Catholic Charities loses ruling on foster care
Judge rules state is not obligated to renew agencies' contracts
In a packed courtroom just one day earlier, lawyers for Catholic Charities urged Sangamon County Circuit Judge John Schmidt to prevent the state from suddenly severing a partnership that has funded foster care and adoption services in Illinois for four decades.
But Schmidt wrote in his ruling released Thursday that the longevity of the relationship between the state and Catholic Charities in Joliet, Peoria, Springfield and Belleville did not entitle them to automatic renewal of their contracts.
"No citizen has a recognized legal right to a contract with the government," Schmidt wrote.
Since March, state officials have been investigating whether religious agencies that receive public funds to license foster care parents are breaking anti-discrimination laws if they turn away openly *** parents.
In discussions after the civil union bill went into effect in June, Catholic Charities told the state that accommodating prospective foster parents in civil unions would violate Catholic Church teaching that defines marriage between a man and a woman.

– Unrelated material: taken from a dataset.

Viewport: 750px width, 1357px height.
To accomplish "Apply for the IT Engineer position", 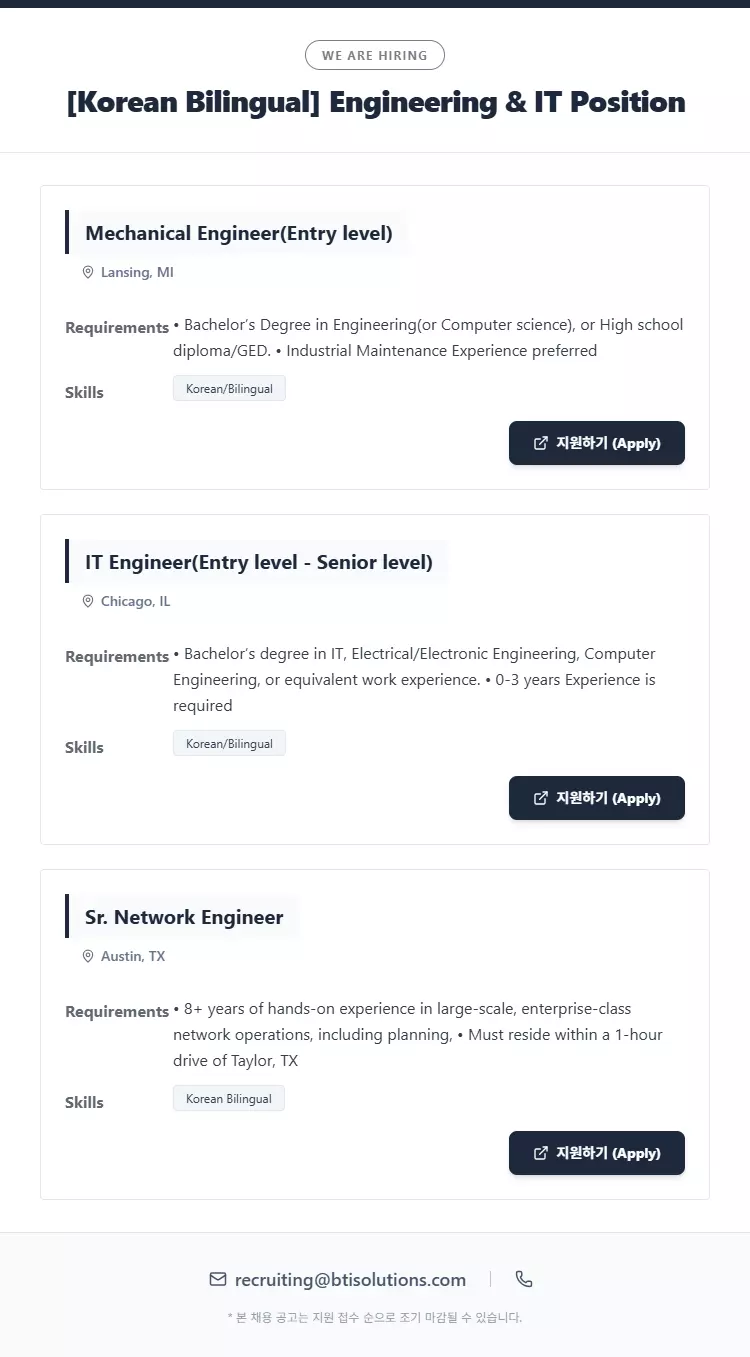I will tap(597, 798).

Pointing to a clause in the Religious Freedom Protection and Civil Unions Act that they believe protects religious institutions that don't recognize civil unions, the agencies said they would refer those couples elsewhere and only license married couples and single parents living alone.

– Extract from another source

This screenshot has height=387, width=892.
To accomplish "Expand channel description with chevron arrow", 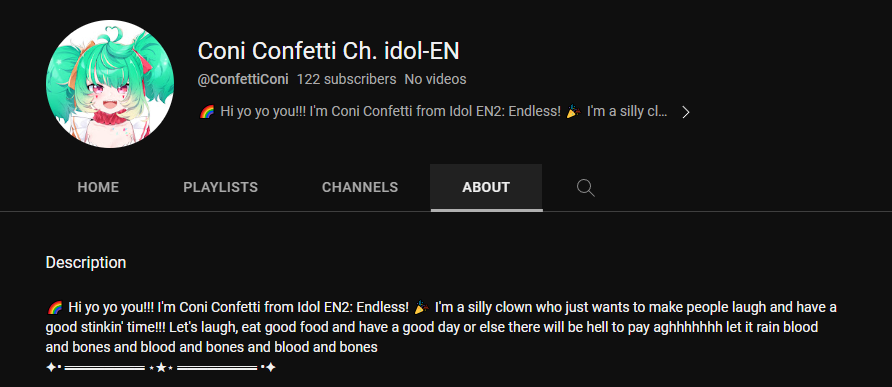I will pyautogui.click(x=685, y=112).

But lawyers for the Illinois attorney general said that exemption only shields religious clergy who don't want to officiate at civil unions. The policy of Catholic Charities violates state anti-discrimination laws that demand couples in civil unions be treated the same as married couples, they said.
Schmidt's ruling avoided the religious freedom issue. Instead he focused on whether the state violated the property rights of Catholic Charities when it declined to sign new contracts for the next fiscal year. Previous contracts expired June 30.
http://www.chicagotribune.com/...0819,0,7997624.story
A woman told me that in the 60s she and her husband had checked into fostering children. They were stopped cold and told they couldn't be foster parents because when ask if they attended church they said no.